Barriers that keep companies from considering these “hidden” workers for jobs include lack of access to training, particularly in advanced technologies; automated application systems that exclude them; and companies’ failure to more broadly target hiring efforts to include them, according to the report.

Kettering Health and Premier Health all use applicant tracking systems but said staff review the applications.

The only applications not reviewed at Premier are when the applicant is clearly not qualified, such as a person without a nursing license applying to be a nurse, said Billie Lucente-Baker, vice president of human resources system support services.

Advice for companies

Companies can expand their hiring pool by advertising where they can reach a more diverse workforce, including websites targeting older or more diverse people, said John Dooney, human resources knowledge adviser at the Society for Human Resource Management.

“Where are the eyeballs of the types of workers you need to reach and where you need to be advertising? Whether that is TikTok stories, ads on websites, and ads at events or locations where those people tend to go,” Klein said. “Advertising is all about getting the attention of who you are trying to reach, and once you have their attention: What is your message?”

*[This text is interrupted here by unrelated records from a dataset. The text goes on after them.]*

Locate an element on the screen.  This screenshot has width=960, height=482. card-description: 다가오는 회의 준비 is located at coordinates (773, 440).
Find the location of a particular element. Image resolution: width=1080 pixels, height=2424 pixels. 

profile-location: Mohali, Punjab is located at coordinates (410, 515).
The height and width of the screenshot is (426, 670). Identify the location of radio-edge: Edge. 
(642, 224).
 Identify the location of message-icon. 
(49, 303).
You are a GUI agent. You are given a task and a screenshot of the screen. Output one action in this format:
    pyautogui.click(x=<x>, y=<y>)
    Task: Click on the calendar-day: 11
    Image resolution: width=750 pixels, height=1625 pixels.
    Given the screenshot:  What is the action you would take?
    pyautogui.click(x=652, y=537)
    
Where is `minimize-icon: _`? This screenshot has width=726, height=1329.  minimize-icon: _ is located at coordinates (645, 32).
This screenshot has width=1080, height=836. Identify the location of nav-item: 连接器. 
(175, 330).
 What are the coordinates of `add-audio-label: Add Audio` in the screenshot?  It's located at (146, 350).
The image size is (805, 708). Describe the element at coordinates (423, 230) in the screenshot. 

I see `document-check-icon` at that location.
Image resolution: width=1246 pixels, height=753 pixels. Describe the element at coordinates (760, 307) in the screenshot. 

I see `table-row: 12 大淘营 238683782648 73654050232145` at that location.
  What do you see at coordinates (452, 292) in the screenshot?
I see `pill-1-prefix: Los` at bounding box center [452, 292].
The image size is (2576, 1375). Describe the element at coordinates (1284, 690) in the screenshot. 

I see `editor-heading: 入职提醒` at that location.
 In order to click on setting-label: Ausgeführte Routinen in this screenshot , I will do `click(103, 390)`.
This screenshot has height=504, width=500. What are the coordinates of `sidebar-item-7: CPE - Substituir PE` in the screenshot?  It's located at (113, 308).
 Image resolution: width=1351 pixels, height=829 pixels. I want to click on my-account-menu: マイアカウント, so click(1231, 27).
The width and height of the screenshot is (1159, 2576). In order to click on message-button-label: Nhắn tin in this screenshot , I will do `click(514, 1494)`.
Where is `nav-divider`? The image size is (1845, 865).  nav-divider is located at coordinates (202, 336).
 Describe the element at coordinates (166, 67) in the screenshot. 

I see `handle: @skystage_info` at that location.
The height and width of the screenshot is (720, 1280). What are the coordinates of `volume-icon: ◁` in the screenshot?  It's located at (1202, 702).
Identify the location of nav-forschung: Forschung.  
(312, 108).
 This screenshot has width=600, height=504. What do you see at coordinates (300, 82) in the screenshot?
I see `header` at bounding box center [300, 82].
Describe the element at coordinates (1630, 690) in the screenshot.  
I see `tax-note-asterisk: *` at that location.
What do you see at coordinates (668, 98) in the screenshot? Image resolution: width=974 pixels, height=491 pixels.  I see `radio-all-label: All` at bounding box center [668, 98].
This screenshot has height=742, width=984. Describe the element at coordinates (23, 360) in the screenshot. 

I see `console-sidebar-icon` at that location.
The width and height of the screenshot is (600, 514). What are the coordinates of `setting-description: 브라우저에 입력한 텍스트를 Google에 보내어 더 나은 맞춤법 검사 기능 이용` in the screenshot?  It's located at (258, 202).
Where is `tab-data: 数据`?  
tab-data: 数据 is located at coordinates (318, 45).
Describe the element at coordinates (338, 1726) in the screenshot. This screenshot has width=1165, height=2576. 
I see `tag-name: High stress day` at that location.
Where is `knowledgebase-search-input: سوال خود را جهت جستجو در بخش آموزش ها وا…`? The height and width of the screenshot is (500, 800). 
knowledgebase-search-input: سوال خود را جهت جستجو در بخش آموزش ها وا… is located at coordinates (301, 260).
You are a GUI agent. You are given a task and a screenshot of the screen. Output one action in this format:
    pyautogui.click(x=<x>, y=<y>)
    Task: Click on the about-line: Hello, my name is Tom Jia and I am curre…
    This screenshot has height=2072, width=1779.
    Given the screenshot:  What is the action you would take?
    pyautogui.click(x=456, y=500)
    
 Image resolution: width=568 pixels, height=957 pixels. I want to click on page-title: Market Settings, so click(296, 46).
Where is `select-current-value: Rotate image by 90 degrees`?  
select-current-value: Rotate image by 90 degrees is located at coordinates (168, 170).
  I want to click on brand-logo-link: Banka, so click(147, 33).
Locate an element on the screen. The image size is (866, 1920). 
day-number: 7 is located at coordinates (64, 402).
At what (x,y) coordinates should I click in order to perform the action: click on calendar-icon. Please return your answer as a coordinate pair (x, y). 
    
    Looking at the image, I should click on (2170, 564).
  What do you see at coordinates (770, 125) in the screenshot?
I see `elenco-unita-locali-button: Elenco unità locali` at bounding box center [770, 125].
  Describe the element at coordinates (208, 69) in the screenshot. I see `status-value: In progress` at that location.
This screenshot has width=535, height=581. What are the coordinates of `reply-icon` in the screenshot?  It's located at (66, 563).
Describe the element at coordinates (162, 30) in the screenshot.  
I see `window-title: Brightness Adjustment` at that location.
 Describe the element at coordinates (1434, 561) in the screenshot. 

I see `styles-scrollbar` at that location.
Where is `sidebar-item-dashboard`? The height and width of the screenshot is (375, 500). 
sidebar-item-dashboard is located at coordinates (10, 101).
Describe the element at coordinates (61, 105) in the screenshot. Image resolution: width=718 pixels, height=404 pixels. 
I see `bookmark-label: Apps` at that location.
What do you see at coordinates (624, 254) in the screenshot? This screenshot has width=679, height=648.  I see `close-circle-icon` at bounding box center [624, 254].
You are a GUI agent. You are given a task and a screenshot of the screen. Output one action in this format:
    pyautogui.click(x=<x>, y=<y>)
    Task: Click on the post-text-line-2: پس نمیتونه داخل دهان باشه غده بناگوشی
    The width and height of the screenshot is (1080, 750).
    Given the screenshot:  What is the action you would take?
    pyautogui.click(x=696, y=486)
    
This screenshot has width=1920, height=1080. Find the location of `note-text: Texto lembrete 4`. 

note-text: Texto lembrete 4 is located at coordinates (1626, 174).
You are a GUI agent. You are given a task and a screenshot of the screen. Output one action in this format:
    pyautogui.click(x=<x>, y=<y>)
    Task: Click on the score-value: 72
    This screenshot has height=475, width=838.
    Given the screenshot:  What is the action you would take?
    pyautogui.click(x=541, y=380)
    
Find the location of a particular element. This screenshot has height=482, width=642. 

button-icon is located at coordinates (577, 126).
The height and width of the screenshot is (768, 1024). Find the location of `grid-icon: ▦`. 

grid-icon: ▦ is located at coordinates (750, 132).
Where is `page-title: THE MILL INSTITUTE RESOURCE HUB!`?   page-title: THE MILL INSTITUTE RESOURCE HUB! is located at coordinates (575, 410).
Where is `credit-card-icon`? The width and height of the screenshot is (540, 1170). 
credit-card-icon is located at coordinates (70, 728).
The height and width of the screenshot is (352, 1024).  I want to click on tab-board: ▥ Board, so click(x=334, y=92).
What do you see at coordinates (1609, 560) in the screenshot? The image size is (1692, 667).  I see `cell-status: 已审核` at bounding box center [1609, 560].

That message needs to be a compelling pitch that answers “the explicit question of the job seeker, which is, ‘why should I come work for you?’” he said.

The experts said companies must consider whether a job requires a degree, or if experience and additional on-the-job training will suffice.

The experts agreed that companies willing to pay for training are going to have an advantage over those that won’t, particularly because technology can change a job dramatically in a short time.

Advice for job seekers

For job applicants the No. 1 tip is to network in-person and online. Go to in-person and virtual job fairs and industry networking events, and find someone who works at a company who will share your resume with human resources.

Resumes should be posted on LinkedIn and other social networking sites. Applicants can find job openings on the state’s OhioMeansJobs website and job listings websites like Indeed.com. Many companies have websites that allow the job seeker to set up an alert when new jobs are posted.

“Our No. 1 source of candidates is our career site,” Lucente-Baker said.

Companies want an explanation about employment gaps, a huge issue after massive jobs losses during the pandemic.

“(Applicants should) show how they’ve kept busy. How have they stayed engaged in their profession, whether it was networking, volunteering, mentoring, training, learning?” said Sam Lickert, manager of talent acquisition at strategic HR Inc. in Cincinnati. “How have they stayed current on trends and advancements?”